Problem to solve:
Find the line in the entries below that contains "Click XRP's +10.45% change value". Repeat it exactly, and every line after it through the line that contains "Viewport: 535px width, 470px height.".

(Saved data entries)
····················
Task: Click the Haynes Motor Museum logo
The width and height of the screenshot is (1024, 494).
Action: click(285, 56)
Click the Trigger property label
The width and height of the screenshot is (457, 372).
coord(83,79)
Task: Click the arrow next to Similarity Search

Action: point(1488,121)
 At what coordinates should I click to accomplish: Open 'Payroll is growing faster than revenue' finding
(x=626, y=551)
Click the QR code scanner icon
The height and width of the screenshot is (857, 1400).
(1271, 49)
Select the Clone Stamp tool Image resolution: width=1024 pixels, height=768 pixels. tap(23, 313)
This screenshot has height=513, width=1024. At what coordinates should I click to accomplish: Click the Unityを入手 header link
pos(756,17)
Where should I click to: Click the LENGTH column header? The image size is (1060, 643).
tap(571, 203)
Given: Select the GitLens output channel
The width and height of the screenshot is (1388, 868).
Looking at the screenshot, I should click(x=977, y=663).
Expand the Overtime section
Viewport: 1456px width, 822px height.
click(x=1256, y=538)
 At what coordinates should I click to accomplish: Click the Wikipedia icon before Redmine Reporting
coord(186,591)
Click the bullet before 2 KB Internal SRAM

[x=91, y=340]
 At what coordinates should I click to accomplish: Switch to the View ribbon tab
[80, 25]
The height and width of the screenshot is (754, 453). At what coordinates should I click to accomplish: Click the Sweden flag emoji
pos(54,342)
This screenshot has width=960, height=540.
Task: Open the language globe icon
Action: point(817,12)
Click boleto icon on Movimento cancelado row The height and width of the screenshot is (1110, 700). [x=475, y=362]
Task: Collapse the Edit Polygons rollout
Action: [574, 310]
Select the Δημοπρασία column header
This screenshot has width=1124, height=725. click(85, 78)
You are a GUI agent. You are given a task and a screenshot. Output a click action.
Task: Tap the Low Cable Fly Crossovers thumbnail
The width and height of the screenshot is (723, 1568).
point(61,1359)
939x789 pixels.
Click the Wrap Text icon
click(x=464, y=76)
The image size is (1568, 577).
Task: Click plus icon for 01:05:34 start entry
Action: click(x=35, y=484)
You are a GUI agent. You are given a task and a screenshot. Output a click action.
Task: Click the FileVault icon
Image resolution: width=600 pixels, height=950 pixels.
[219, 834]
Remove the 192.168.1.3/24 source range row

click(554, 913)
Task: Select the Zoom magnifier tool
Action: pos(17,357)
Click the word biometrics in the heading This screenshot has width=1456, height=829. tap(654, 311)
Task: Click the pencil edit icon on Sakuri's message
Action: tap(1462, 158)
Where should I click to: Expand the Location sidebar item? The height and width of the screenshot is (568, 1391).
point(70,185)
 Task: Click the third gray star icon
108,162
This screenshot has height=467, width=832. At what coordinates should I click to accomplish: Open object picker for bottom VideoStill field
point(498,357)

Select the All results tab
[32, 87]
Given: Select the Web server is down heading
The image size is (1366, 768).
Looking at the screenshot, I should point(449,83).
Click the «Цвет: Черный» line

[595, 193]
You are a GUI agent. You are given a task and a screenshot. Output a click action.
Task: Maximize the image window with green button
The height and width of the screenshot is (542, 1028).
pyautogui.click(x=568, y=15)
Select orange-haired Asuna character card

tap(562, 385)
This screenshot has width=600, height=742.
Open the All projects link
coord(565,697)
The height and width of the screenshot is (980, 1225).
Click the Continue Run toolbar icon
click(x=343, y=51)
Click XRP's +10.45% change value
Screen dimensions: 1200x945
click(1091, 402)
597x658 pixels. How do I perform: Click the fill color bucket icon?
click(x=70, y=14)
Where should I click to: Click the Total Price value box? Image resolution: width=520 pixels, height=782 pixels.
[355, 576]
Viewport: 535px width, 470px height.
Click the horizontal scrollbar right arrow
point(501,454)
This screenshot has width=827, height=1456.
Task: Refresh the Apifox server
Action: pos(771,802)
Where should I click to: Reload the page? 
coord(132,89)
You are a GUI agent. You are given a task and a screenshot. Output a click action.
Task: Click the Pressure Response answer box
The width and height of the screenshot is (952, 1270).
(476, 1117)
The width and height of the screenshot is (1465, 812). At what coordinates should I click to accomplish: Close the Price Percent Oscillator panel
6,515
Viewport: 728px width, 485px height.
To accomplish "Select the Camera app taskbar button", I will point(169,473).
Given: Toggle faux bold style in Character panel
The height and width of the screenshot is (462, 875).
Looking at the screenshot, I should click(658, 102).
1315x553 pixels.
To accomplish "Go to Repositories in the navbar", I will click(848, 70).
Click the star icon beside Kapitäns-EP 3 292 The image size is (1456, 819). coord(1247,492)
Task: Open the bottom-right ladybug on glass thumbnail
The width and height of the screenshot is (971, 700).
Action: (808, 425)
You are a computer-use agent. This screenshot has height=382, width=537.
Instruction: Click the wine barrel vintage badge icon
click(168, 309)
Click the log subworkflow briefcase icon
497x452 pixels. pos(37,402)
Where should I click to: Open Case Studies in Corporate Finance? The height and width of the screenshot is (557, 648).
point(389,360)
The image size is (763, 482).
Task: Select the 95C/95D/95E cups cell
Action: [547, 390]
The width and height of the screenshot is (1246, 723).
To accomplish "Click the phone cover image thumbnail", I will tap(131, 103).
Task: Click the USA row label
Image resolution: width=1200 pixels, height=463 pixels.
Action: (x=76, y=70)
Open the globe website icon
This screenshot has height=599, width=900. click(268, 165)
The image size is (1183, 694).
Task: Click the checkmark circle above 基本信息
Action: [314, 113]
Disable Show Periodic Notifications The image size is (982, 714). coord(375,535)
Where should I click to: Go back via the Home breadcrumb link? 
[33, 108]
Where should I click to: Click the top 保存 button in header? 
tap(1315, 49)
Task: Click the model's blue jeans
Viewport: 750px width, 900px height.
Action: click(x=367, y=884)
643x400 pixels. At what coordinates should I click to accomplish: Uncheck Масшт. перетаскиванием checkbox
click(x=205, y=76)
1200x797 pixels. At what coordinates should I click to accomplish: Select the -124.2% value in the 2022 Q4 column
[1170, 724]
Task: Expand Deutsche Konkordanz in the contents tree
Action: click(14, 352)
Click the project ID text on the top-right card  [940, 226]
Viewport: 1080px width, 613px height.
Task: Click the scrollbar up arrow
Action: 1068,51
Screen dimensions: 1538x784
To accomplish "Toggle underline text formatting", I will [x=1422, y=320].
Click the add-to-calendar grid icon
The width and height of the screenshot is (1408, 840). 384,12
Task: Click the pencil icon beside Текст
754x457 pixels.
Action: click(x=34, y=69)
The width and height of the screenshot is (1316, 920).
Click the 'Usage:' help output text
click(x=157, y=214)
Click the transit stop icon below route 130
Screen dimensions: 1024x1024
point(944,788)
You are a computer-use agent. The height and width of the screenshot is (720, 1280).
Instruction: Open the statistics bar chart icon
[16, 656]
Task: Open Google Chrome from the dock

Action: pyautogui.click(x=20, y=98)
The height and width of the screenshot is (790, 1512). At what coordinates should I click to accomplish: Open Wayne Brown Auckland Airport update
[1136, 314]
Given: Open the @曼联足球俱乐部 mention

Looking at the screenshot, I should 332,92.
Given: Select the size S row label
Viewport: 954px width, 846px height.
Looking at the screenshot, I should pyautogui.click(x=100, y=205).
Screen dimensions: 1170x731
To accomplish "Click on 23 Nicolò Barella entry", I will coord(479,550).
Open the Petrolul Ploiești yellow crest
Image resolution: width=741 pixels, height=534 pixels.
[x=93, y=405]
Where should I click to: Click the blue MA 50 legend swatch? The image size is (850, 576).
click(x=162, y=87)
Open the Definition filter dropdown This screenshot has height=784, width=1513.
····················
Worked solution:
Click XRP's +10.45% change value
Screen dimensions: 1200x945
click(1091, 402)
597x658 pixels. How do I perform: Click the fill color bucket icon?
click(x=70, y=14)
Where should I click to: Click the Total Price value box? Image resolution: width=520 pixels, height=782 pixels.
[355, 576]
Viewport: 535px width, 470px height.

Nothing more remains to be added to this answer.